This page explains how we'll help you meet your FATCA obligations.
Our role in the Foreign Account Tax Compliance Act (FATCA)
The Intergovernmental Agreement (IGA) with the United States (US) and related changes to New Zealand domestic legislation, now require financial institutions to send their FATCA disclosures directly to us to exchange with the IRS, instead of all financial institutions dealing individually with the IRS. We will provide the secure electronic system to receive and send on the FATCA disclosures.
We are also providing technical guidance to New Zealand financial institutions about their FATCA obligations. However, financial institutions are still responsible for understanding and complying with the US and New Zealand requirements.

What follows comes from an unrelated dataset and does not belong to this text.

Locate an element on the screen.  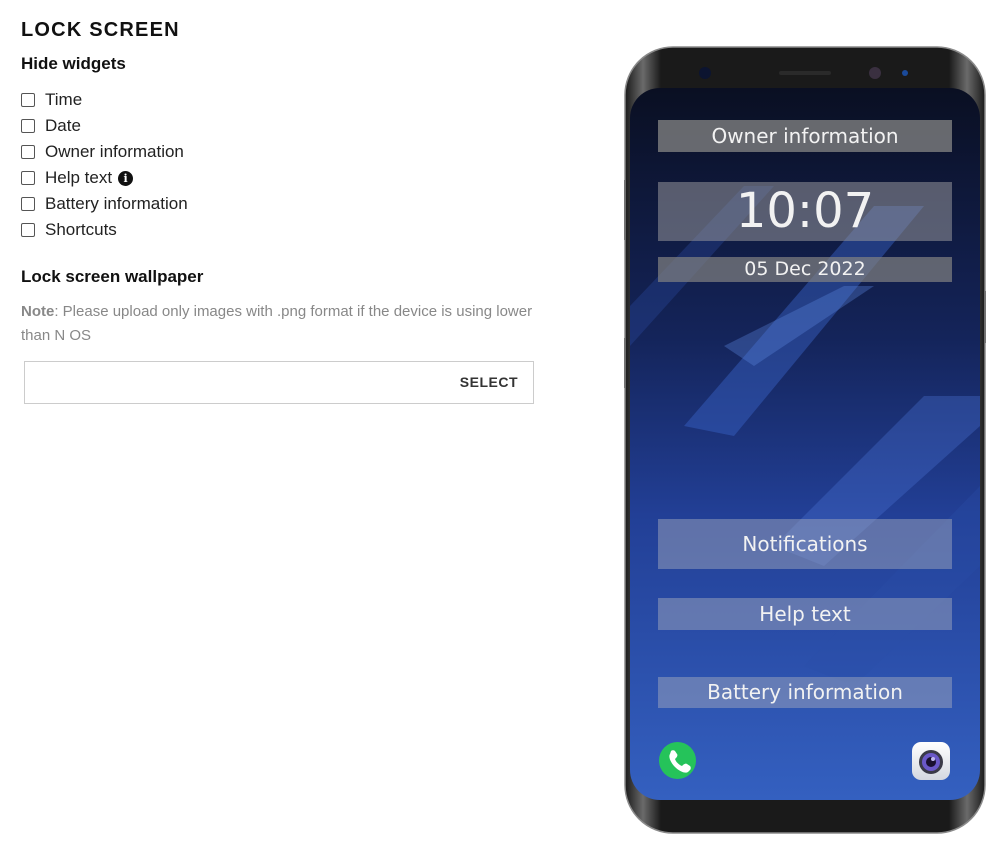
checkbox-label: Shortcuts is located at coordinates (81, 230).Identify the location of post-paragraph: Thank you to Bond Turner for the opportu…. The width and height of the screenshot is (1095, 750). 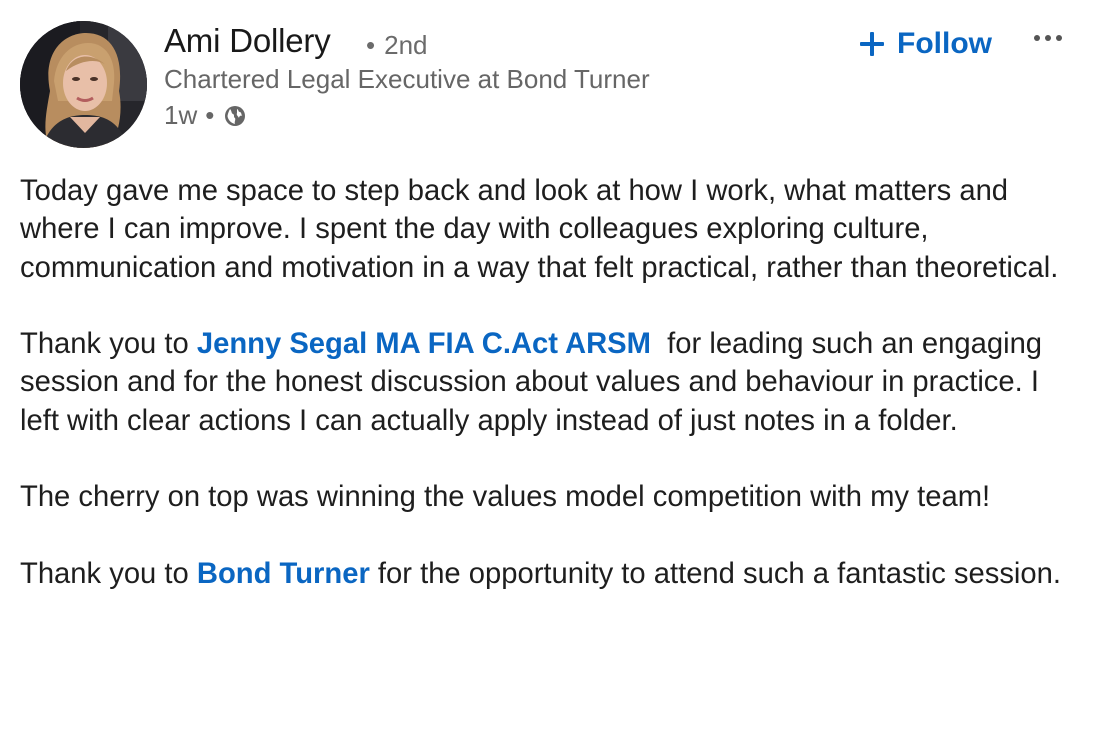
(550, 574).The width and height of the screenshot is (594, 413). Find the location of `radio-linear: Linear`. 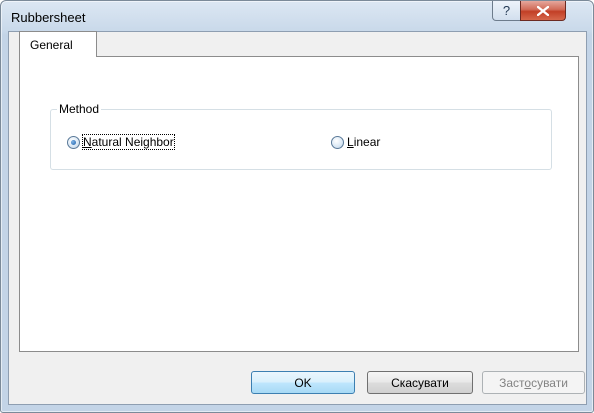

Most of New Zealand's major trading partners have either entered into or are negotiating similar IGAs with the US. New Zealand has also accepted the US proposal of the more favourable terms offered by the US/British Virgin Islands IGA as being automatically applicable to New Zealand's IGA. A full list of these IGA countries (and the 'more favourable terms' extensions) can be found on the US Treasury website.
In addition, the Commissioner is authorised, on behalf of New Zealand, to make certain choices under the IGA. Accordingly, reporting New Zealand financial institutions are permitted to:
- rely on due diligence procedures in the US Treasury Regulations in lieu of procedures in Annex 1 of the IGA (per Annex I (I)(C) of the IGA)
- use third-party service providers to fulfil the obligations imposed on such institutions as contemplated by the IGA (per Article 5(3) of the IGA)
- rely on the due diligence procedures performed by third parties to the extent provided in relevant US Treasury Regulations (per Annex I (VI)(F) of the IGA)
- use a definition in the US Treasury Regulations in lieu of a corresponding definition in the IGA provided that such application will not frustrate the purposes of the IGA.
This notification is made in accordance with the publication requirements of section 185F of the Tax Administration Act 1994. Cooperation between tax administrations is critical in the fight against tax evasion and the exchange of information is a key aspect of that cooperation.